Getting all nostalgic: showing my PC some lovin’

This is not my actual 486 computer but it's the same biege colour as mine was.For a long while, I’ve done most of my gaming on console: Xbox 360 here, PlayStation 3 there but it didn’t always used to be that way.

No, in the days before  I got a PlayStation 2, I pretty much played just PC games on our biege computer (the boxes always used to be biege) that had an incredibly powerful 486 CPU, a massive 2Mb graphics card and something like 16Mb of memory. In fact, before that we had an Atari computer and before that a Sinclair ZX Spectrum (I loved the Ultimate Play the Game titles like Knightlore, Jetpac and Underworlde)

I remember playing things like Doom, Duke Nukem 3D and Quake on it until the cows came home. I also remember playing some flight sim that took something like six floppy discs to install. That’s not our computer in the picture but it’s the same colour that our one was.

We upgraded to a Pentium 90 computer which let me play games like Blade Runner, Star Wars Dark Forces, the Jedi Knight series, Magic Carpet and System Shock, and a few years later I got an even more powerful computer which let me play the first few Battlefield games on PC and I’ve enjoyed Far Cry and Crysis on PC (not at maximum graphics settings, however). I always used to recommend Far Cry as a good litmus test for how good your computer’s graphics card was.

After a while though, the convenience of console gaming started to win me over. it just seemed so much easier to plop down on the couch and play a game than crouch over a keyboard, my face a few feet from the monitor. Also, I couldn’t afford to keep up with having to constantly upgrade my PC to keep it cutting edge.

In the last few years, though, we’ve heard the argument that PCC gaming is dead – or at, least in the decline. I’m starting to disagree with that argument: I’ve played more games lately on my PC in the last few months than I have for a long, long time.  At the moment, I’m playing Fable 3 on PC, have a Sims expansion pack (I’m reviewing it) on the go and am expecting Alice: Madness Returns on PC any day now from EA. It also seems that the PC version of Battlefield 3 will be the pick of the bunch – if, of course, you have a PC that is powerful enough to run it in all its glory.

I  raised the issue of whether PC gaming was dead with two developers in the last year – one of them was definitely Peter Molyneux during an interview earlier this year and I think the other was Bioware’s Greg Zeschuk when I spoke to him last year about Dragonage 2 and Mass Effect 2 – and both were resoundingly in the negative about PC gaming being in decline. I guess I’m starting to play more PC games because I’m sick of looking at so many washed out textures on some console games.

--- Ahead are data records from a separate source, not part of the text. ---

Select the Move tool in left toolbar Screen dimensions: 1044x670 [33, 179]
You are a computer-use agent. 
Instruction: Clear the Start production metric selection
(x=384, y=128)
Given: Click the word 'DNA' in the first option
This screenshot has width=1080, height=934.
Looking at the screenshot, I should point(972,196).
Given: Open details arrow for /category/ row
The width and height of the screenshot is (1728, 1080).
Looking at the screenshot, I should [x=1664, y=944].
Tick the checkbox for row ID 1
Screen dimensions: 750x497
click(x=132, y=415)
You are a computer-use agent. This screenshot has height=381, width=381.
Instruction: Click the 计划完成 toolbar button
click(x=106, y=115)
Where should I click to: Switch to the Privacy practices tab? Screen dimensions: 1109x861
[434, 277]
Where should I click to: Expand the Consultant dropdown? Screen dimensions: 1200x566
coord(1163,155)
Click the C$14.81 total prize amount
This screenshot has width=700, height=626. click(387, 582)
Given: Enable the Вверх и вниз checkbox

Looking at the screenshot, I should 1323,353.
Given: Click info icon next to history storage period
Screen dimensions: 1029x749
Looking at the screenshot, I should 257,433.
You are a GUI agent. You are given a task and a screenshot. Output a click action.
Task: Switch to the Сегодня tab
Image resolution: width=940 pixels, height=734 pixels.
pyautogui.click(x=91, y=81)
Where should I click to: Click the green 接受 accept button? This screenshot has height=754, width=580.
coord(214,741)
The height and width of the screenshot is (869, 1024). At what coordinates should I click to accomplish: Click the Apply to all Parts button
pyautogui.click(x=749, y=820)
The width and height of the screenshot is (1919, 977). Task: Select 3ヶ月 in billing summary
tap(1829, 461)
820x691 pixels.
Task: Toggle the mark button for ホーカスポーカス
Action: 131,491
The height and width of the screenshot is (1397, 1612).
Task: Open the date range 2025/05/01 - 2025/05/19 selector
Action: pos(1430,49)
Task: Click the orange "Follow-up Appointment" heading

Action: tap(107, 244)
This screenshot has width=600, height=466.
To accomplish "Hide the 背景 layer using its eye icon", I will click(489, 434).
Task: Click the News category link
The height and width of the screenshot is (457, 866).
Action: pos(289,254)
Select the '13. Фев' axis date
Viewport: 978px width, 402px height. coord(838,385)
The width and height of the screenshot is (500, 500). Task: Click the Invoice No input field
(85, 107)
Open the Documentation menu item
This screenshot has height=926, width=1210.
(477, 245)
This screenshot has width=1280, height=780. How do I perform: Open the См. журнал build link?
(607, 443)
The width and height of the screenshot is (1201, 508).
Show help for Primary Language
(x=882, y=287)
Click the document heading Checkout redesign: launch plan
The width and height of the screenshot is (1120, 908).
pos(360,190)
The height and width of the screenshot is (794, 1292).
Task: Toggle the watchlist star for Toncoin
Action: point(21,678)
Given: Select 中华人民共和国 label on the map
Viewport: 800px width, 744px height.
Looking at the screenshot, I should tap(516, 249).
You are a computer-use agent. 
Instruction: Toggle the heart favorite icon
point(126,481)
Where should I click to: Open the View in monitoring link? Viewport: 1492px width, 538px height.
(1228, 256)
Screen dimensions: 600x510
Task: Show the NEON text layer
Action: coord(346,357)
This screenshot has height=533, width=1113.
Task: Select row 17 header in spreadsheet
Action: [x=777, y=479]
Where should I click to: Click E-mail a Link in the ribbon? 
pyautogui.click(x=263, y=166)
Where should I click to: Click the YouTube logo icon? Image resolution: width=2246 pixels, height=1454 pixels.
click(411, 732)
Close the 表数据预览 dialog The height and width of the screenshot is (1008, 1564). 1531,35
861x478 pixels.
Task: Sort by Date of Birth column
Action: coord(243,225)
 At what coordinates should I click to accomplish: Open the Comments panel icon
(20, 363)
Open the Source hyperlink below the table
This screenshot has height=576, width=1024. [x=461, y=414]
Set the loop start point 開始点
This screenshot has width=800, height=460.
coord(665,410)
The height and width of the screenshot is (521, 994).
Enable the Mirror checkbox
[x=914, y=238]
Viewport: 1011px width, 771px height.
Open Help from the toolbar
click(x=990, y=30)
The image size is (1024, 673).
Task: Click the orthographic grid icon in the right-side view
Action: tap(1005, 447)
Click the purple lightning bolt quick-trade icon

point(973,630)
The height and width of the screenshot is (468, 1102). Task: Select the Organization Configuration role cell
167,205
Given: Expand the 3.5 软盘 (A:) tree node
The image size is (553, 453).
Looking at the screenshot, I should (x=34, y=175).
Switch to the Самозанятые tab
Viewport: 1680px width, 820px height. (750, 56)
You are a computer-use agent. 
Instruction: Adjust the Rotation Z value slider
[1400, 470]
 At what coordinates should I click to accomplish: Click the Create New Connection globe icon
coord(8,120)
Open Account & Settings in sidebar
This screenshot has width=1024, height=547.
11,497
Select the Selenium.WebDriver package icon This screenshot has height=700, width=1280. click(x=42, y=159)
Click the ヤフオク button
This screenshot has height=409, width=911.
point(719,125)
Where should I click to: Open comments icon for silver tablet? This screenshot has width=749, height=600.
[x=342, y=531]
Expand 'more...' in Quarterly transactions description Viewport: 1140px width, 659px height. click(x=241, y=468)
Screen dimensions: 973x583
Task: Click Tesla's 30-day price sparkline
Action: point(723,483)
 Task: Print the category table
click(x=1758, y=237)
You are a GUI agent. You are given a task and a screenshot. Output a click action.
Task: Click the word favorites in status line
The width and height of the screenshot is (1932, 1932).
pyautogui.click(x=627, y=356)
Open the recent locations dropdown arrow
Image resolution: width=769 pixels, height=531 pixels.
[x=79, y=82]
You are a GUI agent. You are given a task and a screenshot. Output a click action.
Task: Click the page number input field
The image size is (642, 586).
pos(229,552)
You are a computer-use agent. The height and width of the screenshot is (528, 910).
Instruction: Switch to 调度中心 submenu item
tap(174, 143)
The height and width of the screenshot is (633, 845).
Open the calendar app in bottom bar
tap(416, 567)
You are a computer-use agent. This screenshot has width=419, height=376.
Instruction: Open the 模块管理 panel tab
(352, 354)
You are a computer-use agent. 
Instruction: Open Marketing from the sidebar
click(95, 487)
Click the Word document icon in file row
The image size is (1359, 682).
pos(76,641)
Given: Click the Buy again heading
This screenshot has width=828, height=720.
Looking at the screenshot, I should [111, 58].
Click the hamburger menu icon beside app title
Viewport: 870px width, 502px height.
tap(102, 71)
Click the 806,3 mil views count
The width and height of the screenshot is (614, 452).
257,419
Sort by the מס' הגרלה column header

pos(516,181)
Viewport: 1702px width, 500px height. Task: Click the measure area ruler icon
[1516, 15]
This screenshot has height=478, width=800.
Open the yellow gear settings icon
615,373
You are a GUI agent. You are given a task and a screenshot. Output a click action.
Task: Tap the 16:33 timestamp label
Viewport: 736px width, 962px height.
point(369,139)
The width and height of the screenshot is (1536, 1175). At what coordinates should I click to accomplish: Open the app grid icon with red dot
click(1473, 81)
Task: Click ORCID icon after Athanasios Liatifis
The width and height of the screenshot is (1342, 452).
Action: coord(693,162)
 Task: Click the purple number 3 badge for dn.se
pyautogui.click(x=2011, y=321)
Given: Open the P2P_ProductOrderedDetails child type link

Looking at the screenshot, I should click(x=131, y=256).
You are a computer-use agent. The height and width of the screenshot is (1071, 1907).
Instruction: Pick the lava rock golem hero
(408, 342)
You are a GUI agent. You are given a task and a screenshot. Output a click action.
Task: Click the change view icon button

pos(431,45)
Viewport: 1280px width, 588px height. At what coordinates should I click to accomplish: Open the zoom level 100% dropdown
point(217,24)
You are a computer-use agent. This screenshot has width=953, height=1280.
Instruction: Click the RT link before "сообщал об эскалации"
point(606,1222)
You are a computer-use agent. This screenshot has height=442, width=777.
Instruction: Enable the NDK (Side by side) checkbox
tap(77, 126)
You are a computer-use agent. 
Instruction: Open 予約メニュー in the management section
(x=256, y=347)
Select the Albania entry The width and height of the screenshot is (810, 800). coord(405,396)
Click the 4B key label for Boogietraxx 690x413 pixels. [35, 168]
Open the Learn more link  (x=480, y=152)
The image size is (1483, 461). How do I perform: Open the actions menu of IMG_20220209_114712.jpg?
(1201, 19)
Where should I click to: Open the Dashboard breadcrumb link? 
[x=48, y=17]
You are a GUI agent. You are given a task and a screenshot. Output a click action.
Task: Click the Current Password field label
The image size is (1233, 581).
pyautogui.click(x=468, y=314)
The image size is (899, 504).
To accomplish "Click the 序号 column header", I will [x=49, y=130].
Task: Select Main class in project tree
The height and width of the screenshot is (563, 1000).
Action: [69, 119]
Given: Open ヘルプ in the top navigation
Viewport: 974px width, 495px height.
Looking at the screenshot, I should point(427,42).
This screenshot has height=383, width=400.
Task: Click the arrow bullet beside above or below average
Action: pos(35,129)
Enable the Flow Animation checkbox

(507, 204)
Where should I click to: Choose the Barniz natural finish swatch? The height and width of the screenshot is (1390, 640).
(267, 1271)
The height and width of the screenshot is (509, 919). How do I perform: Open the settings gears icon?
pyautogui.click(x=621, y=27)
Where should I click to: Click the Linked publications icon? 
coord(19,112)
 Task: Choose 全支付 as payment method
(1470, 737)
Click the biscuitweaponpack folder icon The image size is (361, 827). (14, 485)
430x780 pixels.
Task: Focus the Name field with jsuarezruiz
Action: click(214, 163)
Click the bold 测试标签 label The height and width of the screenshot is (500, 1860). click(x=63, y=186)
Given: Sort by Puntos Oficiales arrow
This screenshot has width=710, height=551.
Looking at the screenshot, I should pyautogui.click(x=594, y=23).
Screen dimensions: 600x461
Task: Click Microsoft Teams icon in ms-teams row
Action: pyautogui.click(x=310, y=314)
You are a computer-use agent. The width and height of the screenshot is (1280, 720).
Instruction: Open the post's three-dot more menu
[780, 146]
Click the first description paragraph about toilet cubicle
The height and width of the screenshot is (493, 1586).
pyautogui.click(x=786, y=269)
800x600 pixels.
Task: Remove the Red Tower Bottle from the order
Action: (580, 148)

PC gaming offers both disadvantages and advantages over console gaming: one of the key advantages being that PC games, on the whole, should look a whole lot better than console versions thanks to more powerful graphics chips, more memory and hi-resolution textures. A main disadvantage for me is that I can’t guarantee that a game that a friend might be able to play on ‘maximum graphics settings” will look as good on my more modest PC, which is around four years old now: ancient for a PC.

Some games just work better on PC: certainly you get better accuracy and control with the mouse and keyboard on PC in a first-person shooter and I think games like Dungeon Siege 3, an RPG/action game that I’m playing on Xbox 360, are better suited to PC. It feels funny playing DS3 on console when I played the original (which came in a case that looked like it was made out of rock) on PC, using a mouse and keyboard. I guess, though, it’s what you’re used to: many gamers of today only know gaming on consoles.

I still play more games on console than PC but I’m enjoying getting back to my gaming roots, using the mouse and keyboard for navigation and combat rather than using a game pad.

So for the time being,  I’m going to split my gaming between PC and console – at least, until a game comes along that my computer can’t run and it turns it into a pretty slide show. When that happens I’m going back to my console for good.

One thought on “Getting all nostalgic: showing my PC some lovin’

  1. I think they both have their merits.

    playing sports games like madden and fifa on console is way better than PC,

    but as for top down RPG and FPS games go PC all the way, i hated Dragon age on PS3 but loved it on PC as you could control your characters as a group from an overview.

    Although Final Fantasy games are better on console!